Architectes de la ville de Montreuil. Pierre Andra succède à Florent Nanquette, démissionnaire, en 1936. Il est rejoint à ce poste par Paul Marme en 1949. P. Andra est architecte DPLG et restera à Montreuil jusqu’en 1968. Non fonctionnaires, ils sont chargés de la direction des différents services d’architecture, de voirie et d’hygiène de la ville. Ils doivent assurer une permanence, deux demi-journées par semaine, pour recevoir et conseiller le public. Pour cela ils perçoivent des indemnités annuelles, mais ils touchent des honoraires pour tous les travaux neufs dont la ville est maître d’ouvrage. Ils sont autorisés à conserver une clientèle privée.

 

 
UN COLLÈGE UNE PERSONNALITÉ

Marcellin (ou Marcelin) Berthelot
1827-1907

Chimiste, essayiste, historien des sciences et homme politique français, Pierre Eugène Marcellin Berthelot a été honoré des plus hautes récompenses.
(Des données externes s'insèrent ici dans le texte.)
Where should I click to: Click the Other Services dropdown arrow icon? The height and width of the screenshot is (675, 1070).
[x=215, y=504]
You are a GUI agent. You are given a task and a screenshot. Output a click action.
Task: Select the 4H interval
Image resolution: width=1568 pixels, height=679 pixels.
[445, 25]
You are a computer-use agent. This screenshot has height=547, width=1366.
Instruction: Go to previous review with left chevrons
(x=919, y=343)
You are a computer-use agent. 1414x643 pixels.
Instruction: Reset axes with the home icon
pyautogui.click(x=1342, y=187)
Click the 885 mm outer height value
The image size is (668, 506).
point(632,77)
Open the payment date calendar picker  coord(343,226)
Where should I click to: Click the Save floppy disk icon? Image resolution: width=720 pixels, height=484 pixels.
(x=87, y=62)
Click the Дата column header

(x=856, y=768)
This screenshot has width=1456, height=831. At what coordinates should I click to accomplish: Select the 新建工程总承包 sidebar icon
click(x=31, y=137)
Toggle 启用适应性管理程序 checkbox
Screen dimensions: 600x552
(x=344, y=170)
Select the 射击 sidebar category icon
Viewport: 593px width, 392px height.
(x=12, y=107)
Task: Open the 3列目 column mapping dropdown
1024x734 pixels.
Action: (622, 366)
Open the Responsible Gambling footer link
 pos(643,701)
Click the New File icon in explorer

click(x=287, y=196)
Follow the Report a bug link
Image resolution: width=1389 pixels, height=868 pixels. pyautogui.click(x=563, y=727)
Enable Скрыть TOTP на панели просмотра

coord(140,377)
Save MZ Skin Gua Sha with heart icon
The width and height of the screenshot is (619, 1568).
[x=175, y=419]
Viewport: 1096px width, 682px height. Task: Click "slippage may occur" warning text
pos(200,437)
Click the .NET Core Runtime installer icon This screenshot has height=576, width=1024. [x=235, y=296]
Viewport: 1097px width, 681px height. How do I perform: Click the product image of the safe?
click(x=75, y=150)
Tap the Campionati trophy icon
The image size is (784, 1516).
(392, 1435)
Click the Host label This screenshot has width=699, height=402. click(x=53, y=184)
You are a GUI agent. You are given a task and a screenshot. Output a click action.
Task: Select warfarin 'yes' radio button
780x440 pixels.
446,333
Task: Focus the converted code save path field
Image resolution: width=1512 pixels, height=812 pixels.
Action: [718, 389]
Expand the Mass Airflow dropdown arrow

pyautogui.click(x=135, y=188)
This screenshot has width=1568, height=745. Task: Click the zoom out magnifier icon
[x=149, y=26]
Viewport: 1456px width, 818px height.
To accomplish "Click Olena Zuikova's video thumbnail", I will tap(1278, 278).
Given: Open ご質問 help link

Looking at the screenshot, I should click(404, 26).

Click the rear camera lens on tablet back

Lauréat de l'Académie des Sciences, professeur de chimie organique au Collège de France en 1865, membre de l'Académie de médecine en 1863, de l'Académie des Sciences en 1873, inspecteur général de l'enseignement supérieur en 1876, sénateur inamovible en 1881, ministre de l'Instruction publique en 1886, ministre des Affaires étrangères, secrétaire perpétuel de l'Académie des Sciences en 1889. Marcellin Berthelot été élu à l'Académie le 28 juin 1900.
La graphie la plus courante est avec deux l, cependant on trouve également Marcelin Berthelot y compris de son vivant (son acte de naissante a disparu lors de l'incendie de l'Hôtel de ville en 1871). De fait on pourrait le confondre avec Marcelin Berthelot (1927-1997) l’homme politique, maire communiste de Saint-Denis.